Gallup’s 82 receiving yards this year rank seventh among Cowboys. No receiver has 200 yards, Cole Beasley leading the team with 193 and Tavon Austin accounting for 125 yards and two scores. Tight end Geoff Swaim (159 yards) and running back Ezekiel Elliott (155) rank second and third in receiving yards.

The 16.4 yards per game are an adjustment from Gallup’s two years at Colorado State, when he averaged 97.8 yards in 2016 and 109.1 in 2017. Gallup caught 21 touchdowns in the 26 games and averaged nearly seven receptions per game. He’s yet to score in five weeks, averaging 1.2 catches per game.

Each dip is an adjustment. Gallup knows he needs to find ways to catch Prescott’s ball regardless of their accuracy. He and Allen Hurns each indicated Tuesday that receivers missed signals from Prescott in the Texans game and need better communication. They don’t see it as a valid excuse.

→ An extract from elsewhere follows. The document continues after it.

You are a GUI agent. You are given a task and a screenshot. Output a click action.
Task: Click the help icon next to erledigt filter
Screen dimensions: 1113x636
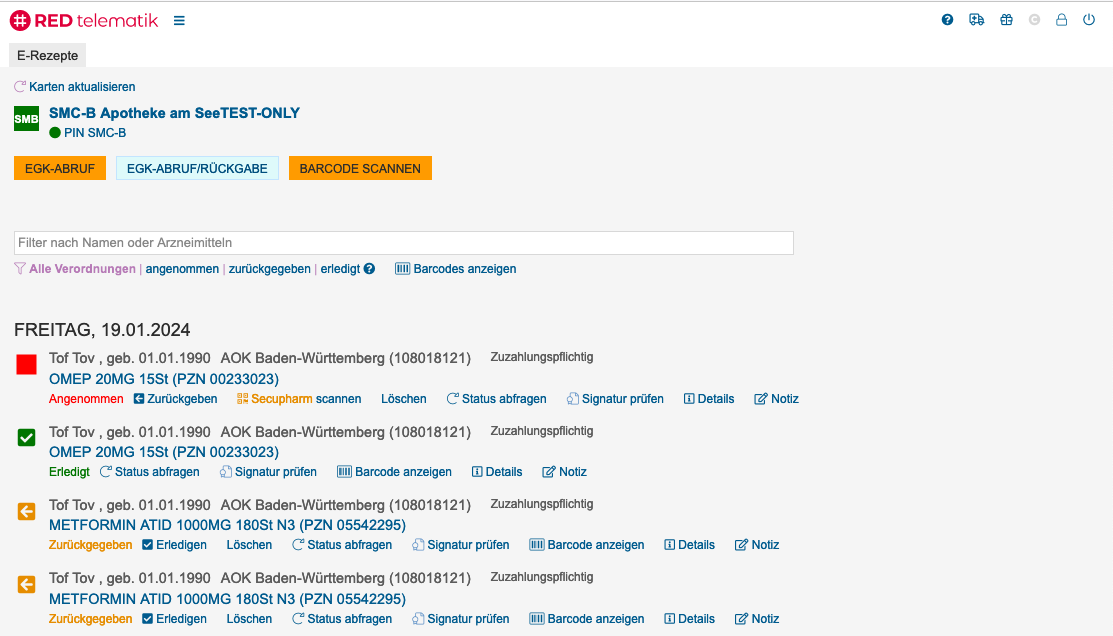369,269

“Even if it’s a poor thrown ball,” Gallup said when asked about tipped passes, not in reference to a Prescott pass, “if it touches your hands, you’ve got to come up with it somehow.”

Gallup’s chances will continue to come. The 22 year old has played more than 46 percent of snaps on a roster crowded by six receivers even after Terrance Williams became the third receiver on IR, in addition to three in the practice squad.

He looks forward to facing notorious trash-talking cornerback Jalen Ramsey this week against the Jaguars, expecting Ramsey to “talk your head off the whole game” but wondering if “I might get a kick out of it.”

Either way, Gallup said, he won’t respond.

He’s learned to block out outside noise, he said, expect every catch to be a contested one, and study more film both in team meetings and on his own of opposing defensive backs. Gallup’s college receivers coach texts him to remind him the “little things” before and after games, complete with reminders not to sulk in tough plays.

“And if you have any questions,” Gallup says he’s learned, “make sure you ask.

“That was one thing I never did a lot of. I never really had to ask any questions. Now, I do.”